Ok, so if that is the case, then why are species so goddamned similar on a molecular level?
"I believe both the existence of broad algal fronds and Eophyllophyton hints at something rather important; they suggest that marine and terrestrial plants evolved the capacity to make flattened organs long before the idea took off. We should be cautious, however, in supposing from evidence of this sort that all land plants had the genetic capability of producing leaves whenever in their evolutionary history it suited them. To reach beyond speculation of this sort, we need to turn to molecular developmental genetics, the study of genetic pathways used and reused to build organisms.
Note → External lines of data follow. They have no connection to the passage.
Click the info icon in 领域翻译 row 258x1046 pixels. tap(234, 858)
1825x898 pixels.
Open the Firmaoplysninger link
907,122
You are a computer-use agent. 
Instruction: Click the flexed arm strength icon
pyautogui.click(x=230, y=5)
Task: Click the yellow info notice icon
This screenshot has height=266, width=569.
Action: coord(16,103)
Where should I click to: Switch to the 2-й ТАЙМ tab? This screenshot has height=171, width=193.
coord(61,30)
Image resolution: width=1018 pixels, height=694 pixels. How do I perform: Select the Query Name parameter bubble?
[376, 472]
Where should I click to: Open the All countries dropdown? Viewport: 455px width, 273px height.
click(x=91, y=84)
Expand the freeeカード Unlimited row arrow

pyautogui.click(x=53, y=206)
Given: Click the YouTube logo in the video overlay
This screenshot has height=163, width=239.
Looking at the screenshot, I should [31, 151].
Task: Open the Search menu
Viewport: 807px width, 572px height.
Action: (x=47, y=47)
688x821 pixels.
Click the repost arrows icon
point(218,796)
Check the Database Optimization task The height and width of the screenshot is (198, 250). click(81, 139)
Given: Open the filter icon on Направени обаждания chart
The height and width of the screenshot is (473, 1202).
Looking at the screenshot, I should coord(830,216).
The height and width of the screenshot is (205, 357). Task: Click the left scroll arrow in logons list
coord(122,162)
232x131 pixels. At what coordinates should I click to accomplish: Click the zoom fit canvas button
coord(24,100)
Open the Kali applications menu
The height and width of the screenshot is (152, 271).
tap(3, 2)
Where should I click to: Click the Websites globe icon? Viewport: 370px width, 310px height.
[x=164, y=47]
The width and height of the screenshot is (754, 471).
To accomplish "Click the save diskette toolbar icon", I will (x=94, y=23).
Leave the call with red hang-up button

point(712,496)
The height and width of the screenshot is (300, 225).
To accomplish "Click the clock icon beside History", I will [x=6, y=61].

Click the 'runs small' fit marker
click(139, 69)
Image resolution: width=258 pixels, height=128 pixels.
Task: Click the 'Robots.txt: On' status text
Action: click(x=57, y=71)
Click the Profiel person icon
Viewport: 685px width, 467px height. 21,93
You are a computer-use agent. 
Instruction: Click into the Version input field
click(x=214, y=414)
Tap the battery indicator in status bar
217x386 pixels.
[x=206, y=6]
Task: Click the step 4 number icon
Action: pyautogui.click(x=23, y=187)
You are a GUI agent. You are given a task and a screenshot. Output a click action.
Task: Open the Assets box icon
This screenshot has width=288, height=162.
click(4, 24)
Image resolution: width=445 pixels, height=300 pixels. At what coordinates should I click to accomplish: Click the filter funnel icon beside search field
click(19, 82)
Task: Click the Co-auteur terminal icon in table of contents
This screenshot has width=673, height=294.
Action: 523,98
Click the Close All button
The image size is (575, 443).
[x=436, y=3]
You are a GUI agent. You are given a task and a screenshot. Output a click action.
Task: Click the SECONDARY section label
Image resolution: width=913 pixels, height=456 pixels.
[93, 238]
Making a leaf, and much else besides, requires homeobox gene networks (also present in animals) t organize growth and development by ensuring cells take on the right form and function depending on where they are on the plant. In plants, the so-called knotted homeobox gene (KNOX) family plays a critical role in leaf formation and is present in some green algae, mosses, ferns, conifers, and flowering plants. It functions in a similar manner in different plant groups: when KNOX genes of a fern are put into a flowering plant and vice versa, they still work. In other words, plants with diverse evolutionary histories posses them and their function is highly conserved, exactly as we would expect if the genes are very old." -- "The Emerald Planet", David Beerling, pp 19-20
I'm left wondering where the evidence is for the wall of separation that evolution deniers hypothesize exists between species. They are fond of admitting (because the plain facts of reality require them to, not because it is a natural conclusion of their hypothesis) that "microevolution" (that is to say, adaptation or variation) occurs, but are equally fond of proclaiming that "macroevolution" (that is to say, speciation) never occurs. The reason speciation doesn't occur is because species represent separate kinds of god's special creation and the kinds must remain distinct. Besides, it's still "just a mosquito/horse/ape/bacterium" anyway.
Ok, so if that is the case, then why are species so goddamned similar on a molecular level?